§ Work instructions:
Your task is to copy every line of the entries that contains "agent".

= Beginning of Section =

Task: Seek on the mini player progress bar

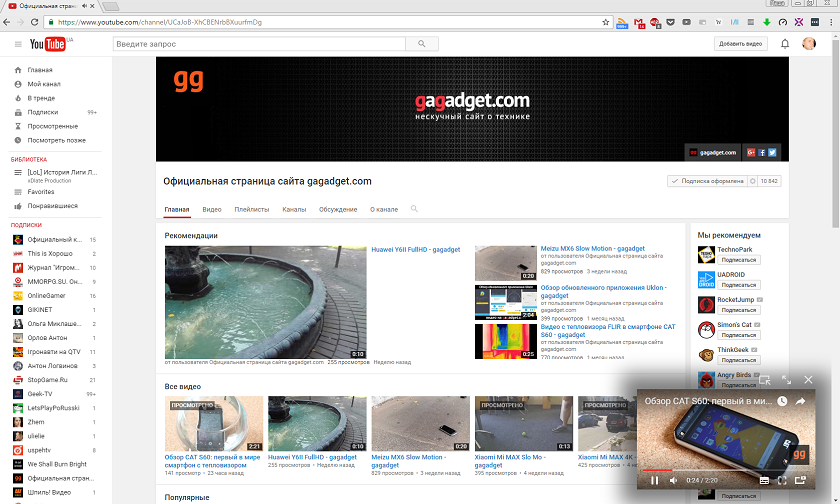Action: 726,470
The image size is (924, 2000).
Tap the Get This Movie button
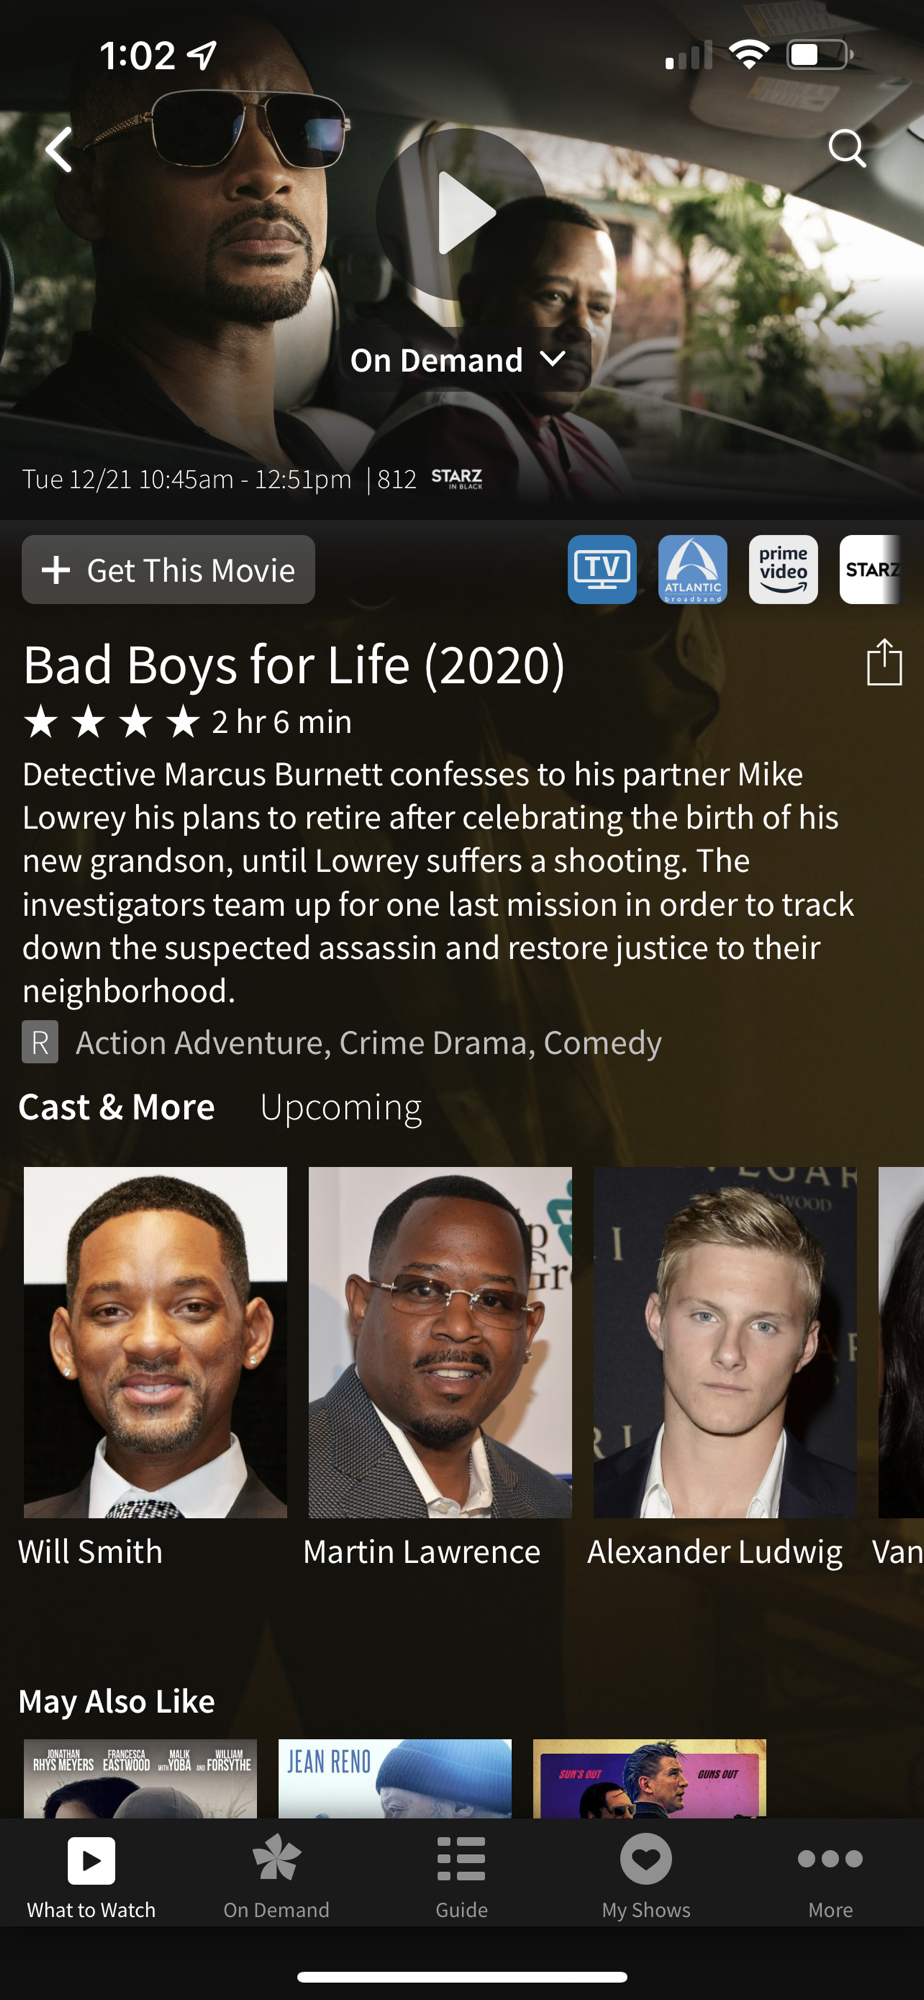pyautogui.click(x=168, y=570)
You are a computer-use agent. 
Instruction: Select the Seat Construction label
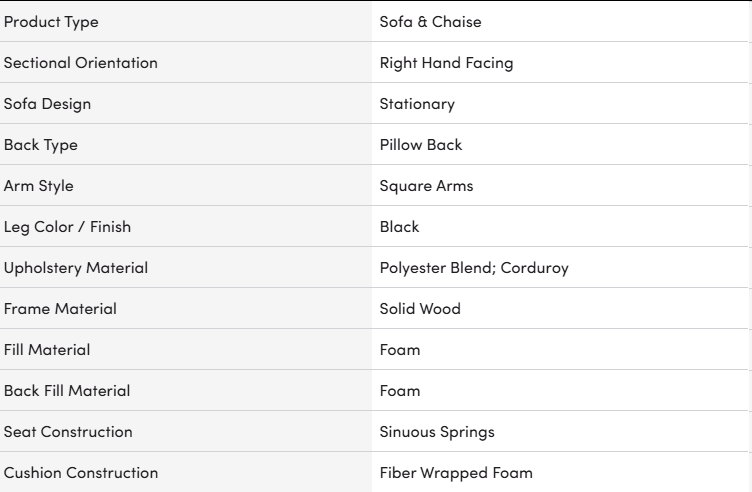[x=68, y=432]
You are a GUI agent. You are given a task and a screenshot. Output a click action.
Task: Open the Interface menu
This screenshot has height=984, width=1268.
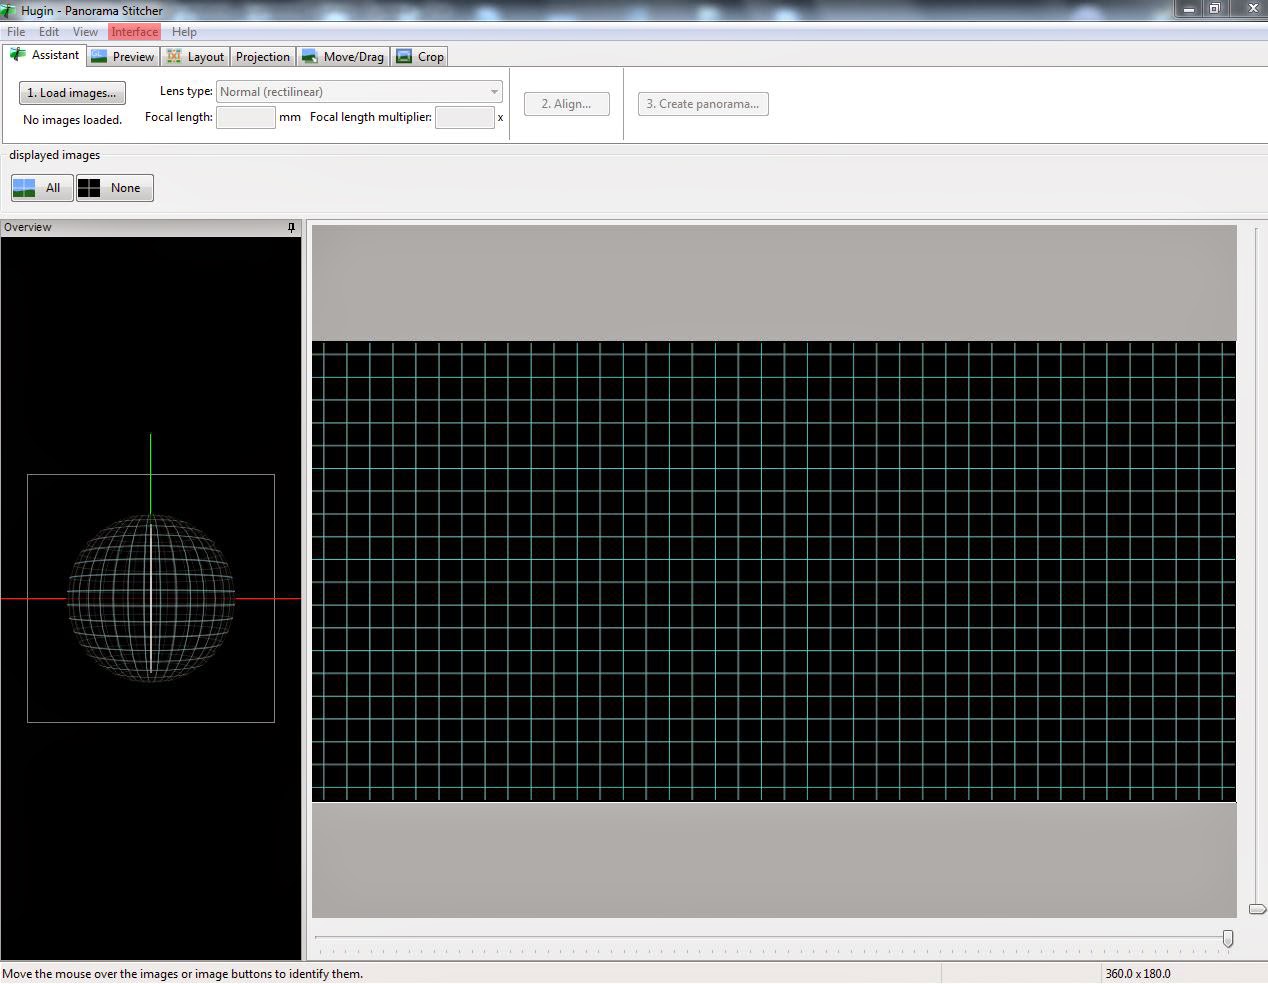tap(134, 31)
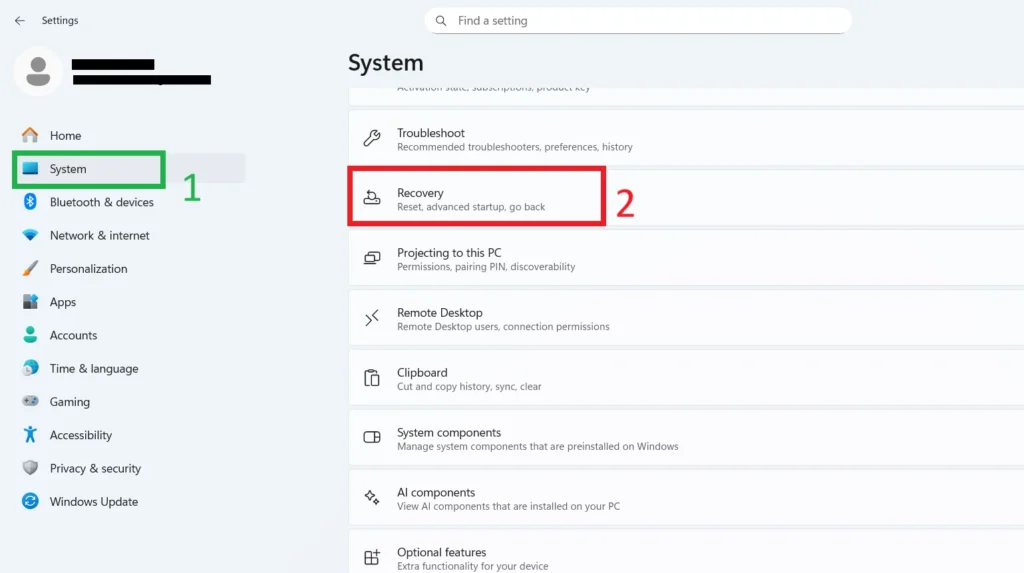This screenshot has height=573, width=1024.
Task: Click the search magnifier icon
Action: click(x=441, y=21)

= End of Section =

§ Answer section:
You are a computer-use agent. 
You are a GUI agent. You are given a task and a screenshot. Output a click action.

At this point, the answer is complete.